His body was returned home & the funeral took place on Tuesday the 1st October. The local newspapers detail that it was attended by a large group of prominent townsmen & friends. A Service was carried out at the house by Rev Mr Blair, Quarter Parish Church & the Rev John Cook of High UF Church. A bearer party from the Royal Air Forces carried his remains, which were contained in an Oak coffin wrapped in the Union Jack, shoulder high to the hearse & they marched either side during the passage of the cortege. The chief mourners were his Father, Two Brothers & other relatives. Sadly, his brother James was unable to get leave as he was serving with the Military in France. The long cortege passed down Victoria Place, up Broomknoll Street & onto New Monkland Cemetery & was witnessed by large numbers of people along the whole route to Commonhead. At the end of the procession was an open landau bearing numerous floral tributes including a fine wreath from the RAF. The remains were carried to the graveside by his airmen comrades & he was lowered into his final resting place by immediate relatives & friends.

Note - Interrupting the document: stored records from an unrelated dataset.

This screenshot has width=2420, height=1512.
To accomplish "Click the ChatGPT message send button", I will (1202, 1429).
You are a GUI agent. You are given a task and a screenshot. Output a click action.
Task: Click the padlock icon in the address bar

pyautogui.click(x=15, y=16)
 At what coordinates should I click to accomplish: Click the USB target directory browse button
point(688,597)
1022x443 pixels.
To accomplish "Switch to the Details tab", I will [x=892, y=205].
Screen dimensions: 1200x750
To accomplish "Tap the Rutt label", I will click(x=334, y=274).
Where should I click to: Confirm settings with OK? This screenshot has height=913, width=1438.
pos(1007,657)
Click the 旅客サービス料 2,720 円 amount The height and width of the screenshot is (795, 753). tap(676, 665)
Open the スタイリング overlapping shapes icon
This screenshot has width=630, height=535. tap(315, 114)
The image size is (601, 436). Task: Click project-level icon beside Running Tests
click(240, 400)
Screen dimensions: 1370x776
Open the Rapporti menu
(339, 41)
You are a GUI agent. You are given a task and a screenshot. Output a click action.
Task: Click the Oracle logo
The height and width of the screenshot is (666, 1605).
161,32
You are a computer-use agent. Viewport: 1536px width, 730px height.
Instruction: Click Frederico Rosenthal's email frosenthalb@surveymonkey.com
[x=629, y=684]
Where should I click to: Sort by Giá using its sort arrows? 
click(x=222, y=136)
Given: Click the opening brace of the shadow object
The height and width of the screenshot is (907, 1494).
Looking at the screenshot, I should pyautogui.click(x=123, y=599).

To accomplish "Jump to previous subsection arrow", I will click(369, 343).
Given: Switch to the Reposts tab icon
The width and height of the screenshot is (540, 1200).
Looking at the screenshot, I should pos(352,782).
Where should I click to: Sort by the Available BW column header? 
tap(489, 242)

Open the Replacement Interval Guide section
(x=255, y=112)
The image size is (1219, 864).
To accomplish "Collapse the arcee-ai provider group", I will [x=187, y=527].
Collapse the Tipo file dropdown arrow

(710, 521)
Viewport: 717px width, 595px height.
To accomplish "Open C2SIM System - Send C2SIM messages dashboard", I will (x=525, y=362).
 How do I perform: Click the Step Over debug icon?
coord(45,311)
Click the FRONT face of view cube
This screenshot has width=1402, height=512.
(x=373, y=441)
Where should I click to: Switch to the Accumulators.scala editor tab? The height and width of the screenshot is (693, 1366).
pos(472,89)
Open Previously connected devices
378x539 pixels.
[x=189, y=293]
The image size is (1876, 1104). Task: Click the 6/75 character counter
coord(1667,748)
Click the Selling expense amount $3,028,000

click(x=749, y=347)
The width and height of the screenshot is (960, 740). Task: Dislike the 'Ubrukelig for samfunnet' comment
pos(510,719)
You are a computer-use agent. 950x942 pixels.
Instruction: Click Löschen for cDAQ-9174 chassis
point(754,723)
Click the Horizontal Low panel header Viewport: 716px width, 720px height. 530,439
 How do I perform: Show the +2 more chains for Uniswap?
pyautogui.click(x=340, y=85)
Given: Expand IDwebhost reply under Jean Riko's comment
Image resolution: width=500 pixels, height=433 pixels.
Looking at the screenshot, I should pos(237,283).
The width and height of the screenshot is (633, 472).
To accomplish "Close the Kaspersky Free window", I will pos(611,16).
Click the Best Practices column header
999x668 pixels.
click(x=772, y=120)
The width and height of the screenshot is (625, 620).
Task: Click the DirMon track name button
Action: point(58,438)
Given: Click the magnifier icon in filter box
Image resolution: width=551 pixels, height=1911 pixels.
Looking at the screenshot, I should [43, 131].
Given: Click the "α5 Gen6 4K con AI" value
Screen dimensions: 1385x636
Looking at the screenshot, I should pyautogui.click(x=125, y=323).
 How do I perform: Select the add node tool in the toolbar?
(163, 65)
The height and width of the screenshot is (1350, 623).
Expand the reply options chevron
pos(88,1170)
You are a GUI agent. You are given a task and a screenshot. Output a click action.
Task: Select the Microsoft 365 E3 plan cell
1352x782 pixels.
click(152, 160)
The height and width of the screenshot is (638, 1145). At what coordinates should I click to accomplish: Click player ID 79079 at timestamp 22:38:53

He was awarded the Victory & British War Medals by the British Red Cross Society & the British War Medal by the RNAS & is commemorated on the War Memorials at Airdrie Academy, Kelvinside Academy, Glasgow University & Airdrie Cenotaph.
Family Names on Airdrie Cenotaph
Guys brothers had all served during World War one, George & James in the Highland Light Infantry & John who had been discharged from the Remounts after 2 ½ years service due an accident.
Feeling the sad loss of his brother Guy & having suffered a bout of Influenza John or ‘Jack’ as he was known to Friends & Family took to his bed in the New Year of 1919, he would sadly pass away on the 19th of January at the age of 23.
George, having served as a Captain in the Highland Light Infantry in Gallipoli, Egypt & Palestine had suffered from ill health since his return. His condition was said to have been brought on by climatic troubles in the places he had served & in spite of receiving the best medical care his condition could not be treated. He would pass away on 4th November 1919 (his 30th birthday) of Cardiac Failure.
Jack & George would be buried alongside Guy in the family plot at New Monkland.